Field Notes -- Seeds
/In the spring (indeed, even in the final days of winter at the first flush of a temperate day), gardeners become as excited—and avaricious—as kids in a proverbial candy store as we peruse seed packet displays and catalogs, letting the colorful photos and illustrations of fruits and flowers spark our dreams of a garden’s bounty.
But by late summer, our garden’s own seed-making typically escapes our attention. Rather, it’s the “weed” seeds we notice, the dandelion and milkweed fluff carried on the breeze to trigger seasonal allergies, or burrs and other hitchhikers catching a ride on our socks from a weekend hike. We may not notice the seeds of fallen tomatoes left to decompose until the volunteer plants remind us the following year.
What if we gave the same intentionality to seeds in the summer as we do in the spring?
Maybe it’s no accident that spring’s fascination with seeds is often commercial, packaging playing a big role in capturing our imaginations and promising produce (literal production), whereas end-of-season seed collecting and seed saving is profoundly anti-commercial.
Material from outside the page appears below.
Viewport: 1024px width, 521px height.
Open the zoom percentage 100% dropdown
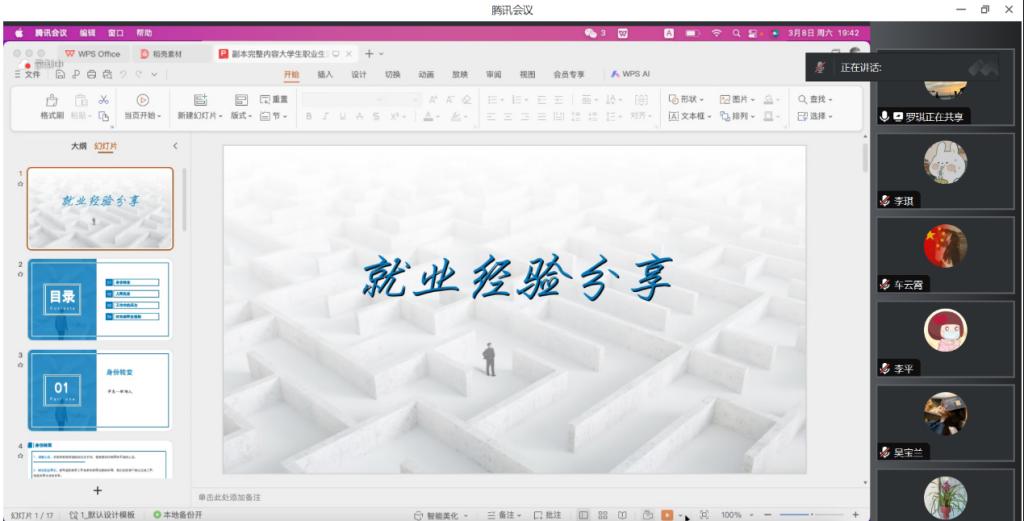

Planting seeds—literally and metaphorically—gets a lot of our attention at the beginning of the season cycle, but shouldn’t we give equal consideration to the plant that’s grown, lived its course, and will soon be gone? Do we stop to think about how it met our expectations or what lessons it helped us learn about how to cultivate what we dream of? And if it has been successful, do we realize the key to remaking it again lies not in next year’s colorful catalog, but within itself—in the form of a small, dry seed?